July 18, 2014 at 1:39 pm

Authorities: Woman shoots lover after accusing him of bad sex, cheating

Sadie Bell )

Southfield — He was low on ammo. She wasn’t.

A Southfield woman convicted in April of shooting her married lover because he didn’t ejaculate enough after coitus has been released from jail pending an appeal of her 10-year sentence.

According to the Oakland County Jail, Sadie Bell was released on Thursday after posting a $10,000 cash/surety bond pending an appeal of her sentence.

The bond was set by Circuit Judge Phyllis McMillen on Wednesday.

Bell, 58, was sentenced on June 26 after being convicted of intent to do great bodily harm, plus felony firearm, after she wounded Edward Lee, her married boyfriend of 15 years.

According to the Southfield Police Department, officers were called to an apartment complex in the 20000 block of Wakefield shortly after 5 p.m. July 28, 2013, on a report of a domestic dispute. There they found Bell and Lee.
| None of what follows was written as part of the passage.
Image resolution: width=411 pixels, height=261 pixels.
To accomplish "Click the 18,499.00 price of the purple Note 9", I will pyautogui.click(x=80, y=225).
“She was cooperative and we recovered a Smith & Wesson semi-automatic handgun,” Deputy Chief Nick Louissa said.

In a later statement, Bell said she was upset by Lee’s poor performance. She also accused him of cheating on her after noting that he hadn’t produced much ejaculate after their tryst.
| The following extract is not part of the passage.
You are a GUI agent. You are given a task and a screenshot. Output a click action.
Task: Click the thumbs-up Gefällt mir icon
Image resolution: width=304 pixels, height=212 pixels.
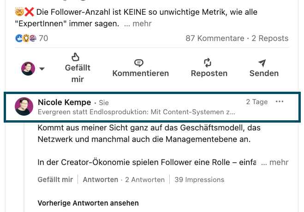(76, 57)
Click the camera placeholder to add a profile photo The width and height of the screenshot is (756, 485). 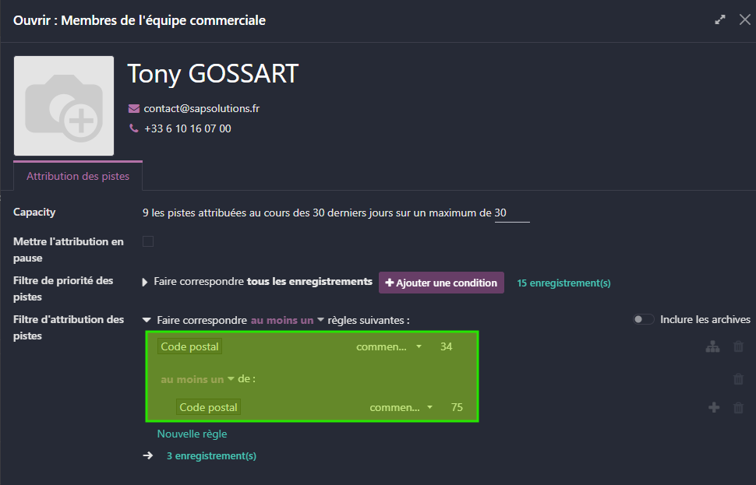pyautogui.click(x=63, y=105)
“She was pretty graphic about why she had shot him,” Assistant Oakland County Prosecutor Paul Walton said. “She was convinced he was having an affair. She reached this conclusion by the fact that he didn’t produce enough ejaculate. So she shot him in the stomach.”

Lee, 60, spent five weeks in the hospital and underwent major surgeries for damage to his pancreas, colon, liver and kidney.
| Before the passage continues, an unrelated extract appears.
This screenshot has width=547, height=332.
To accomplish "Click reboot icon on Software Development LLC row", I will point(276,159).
According to Walton, the granting of the bond was highly unusual in this type of case.

“She appealed to the district court for an appeal bond,” Walton said. “We have a state court ruling that says that after a conviction for an offense, especially a violent offense, the court shall remand that person into custody while they await sentencing. Our position is that she had already received her sentence, she wasn’t awaiting.”

This isn’t the first time Bell has picked up a weapon.

“In 1991, she shot her husband,” Walton said. “A report was taken but the husband refused to cooperate so there was no prosecution. But she clearly has a demonstrated history of violence.”

The prosecutor’s office has filed an appeal with McMillen.

“If she grants it, then it’s done,” Walton said. “If not, we’ll move up to the Court of Appeals.”